An introduction to the sextant
'Does anyone have the faintest idea where we are?'...is not a question you want to hear from the skipper, helmsman or navigator when you're out of sight of land. 'In GPS we trust' seems to be the mantra for many yachtsmen and boat owners but even the most sophisticated digital navigational devices aren't fail-safe. Indeed, the more sophisticated they are, the more chance there is of finding yourself all at sea.
The rest is trigonometry
What's needed is a back-up system. Something that doesn't rely on satellites, electronics or even batteries. Cue the sextant. Essentially this is an instrument that measures the angle between two objects. The name is derived from the length of its scale - one sixth of a circle or 60°. Sir Isaac Newton (1643-1727) invented a version with a quarter of a circle scale but never published it. Incredible isn't it? To dream up something as brilliant as a sextant and not bother to tell anyone. And around 1730 John Hadley, an English mathematician and a glazier from Philadelphia called Thomas Godfrey, independently developed an octant-based system. So reassuringly, the basic idea is a sound one and has stood the test of time.
It's all done with mirrors
The way it works is relatively simple.
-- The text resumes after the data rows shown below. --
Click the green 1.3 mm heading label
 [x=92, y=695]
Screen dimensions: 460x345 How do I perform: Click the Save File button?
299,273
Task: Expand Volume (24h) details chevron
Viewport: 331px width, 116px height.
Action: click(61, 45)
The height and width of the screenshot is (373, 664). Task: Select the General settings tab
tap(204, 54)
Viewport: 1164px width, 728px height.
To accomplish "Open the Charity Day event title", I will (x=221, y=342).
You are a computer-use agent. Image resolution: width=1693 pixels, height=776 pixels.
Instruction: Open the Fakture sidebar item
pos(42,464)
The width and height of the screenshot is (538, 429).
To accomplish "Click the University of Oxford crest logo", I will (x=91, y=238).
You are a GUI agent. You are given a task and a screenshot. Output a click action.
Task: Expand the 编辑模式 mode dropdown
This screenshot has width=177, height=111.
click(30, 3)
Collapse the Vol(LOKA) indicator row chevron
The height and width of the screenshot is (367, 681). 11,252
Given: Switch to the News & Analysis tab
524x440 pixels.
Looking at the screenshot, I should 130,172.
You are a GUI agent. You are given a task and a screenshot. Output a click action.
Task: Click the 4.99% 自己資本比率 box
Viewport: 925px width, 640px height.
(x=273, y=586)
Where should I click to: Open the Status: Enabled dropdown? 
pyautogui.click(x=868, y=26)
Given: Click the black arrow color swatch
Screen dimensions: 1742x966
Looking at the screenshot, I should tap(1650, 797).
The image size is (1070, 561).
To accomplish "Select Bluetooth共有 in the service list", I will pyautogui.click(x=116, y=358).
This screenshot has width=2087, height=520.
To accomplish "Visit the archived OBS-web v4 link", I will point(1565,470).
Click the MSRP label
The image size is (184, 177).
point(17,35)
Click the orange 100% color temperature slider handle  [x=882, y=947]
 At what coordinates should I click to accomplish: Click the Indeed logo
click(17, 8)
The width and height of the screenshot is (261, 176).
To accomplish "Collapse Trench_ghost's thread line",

Rather like an inversion of the range-finder. That pinpoints the location of objects in relation to yourself. The sextant enables you to establish your location in relation to objects - a celestial body and the horizon. The basic principle relies on two mirrors. One - mirror A - is half-silvered, half-transparent so it both reflects an image and allows some light to pass through. This is the mirror through which you view the horizon. The second, mirror B, is used to reflect the sun - or at night a specific star. Mirror B is mounted on a moveable arm which can be adjusted so the reflected image of the sun is also reflected on mirror A. When the image of sun is superimposed on the horizon, the angle between the two can be read off the scale. And it's surprisingly accurate measuring an angle to within 1/3,600th of a degree.
Out in the midday sun
Straightforward so far? Well now things become a little more complicated. In order to find your location you first need to find your latitude. This is done by measuring the angle between the sun and the horizon at mid-day, i.e. when the sun's at its highest. Now refer to your navigation tables (more about these in a moment). They'll tell you the line of latitude the sun will be above on any particular day. For instance, on December 21st the sun is directly over the Tropic of Capricorn meaning your latitude is 23.5° south.
Now for longitude. Every hour the earth spins through 15° in its orbit. So if the sun is above 0° longitude at noon, by 1500 hours it will be above 45° longitude west. But absolute accuracy in time-measurement is essential. You'll need a watch made to chronometer standards because an error of just 4 seconds equates to a discrepancy of one nautical mile.
Turning the tables
At any precise moment, a celestial body - sun, moon, navigational star Spica - will be directly above a particular geographic position on earth. This is known as the sub-point and its location (latitude and longitude) can be determined by the tables in a nautical or aeronautical almanac.
Ignorance is bliss?
Of course this blog only sketches in rough outline the principle of the sextant. A thumbnail of the theory. To become proficient in practice requires... well, practice - like so many nautical skills. And it's also worth remembering that epic sea voyages - Magellan's circumnavigation of the world for example - were achieved without the aid of this instrument.
The Vikings made it to Newfoundland by way of Iceland, Greenland and even discovered the Faroes (they're hard enough to find in an atlas never mind the North Atlantic) without a sextant. And Columbus died 14 years after reaching the Caribbean... convinced he'd discovered a short cut to the East Indies.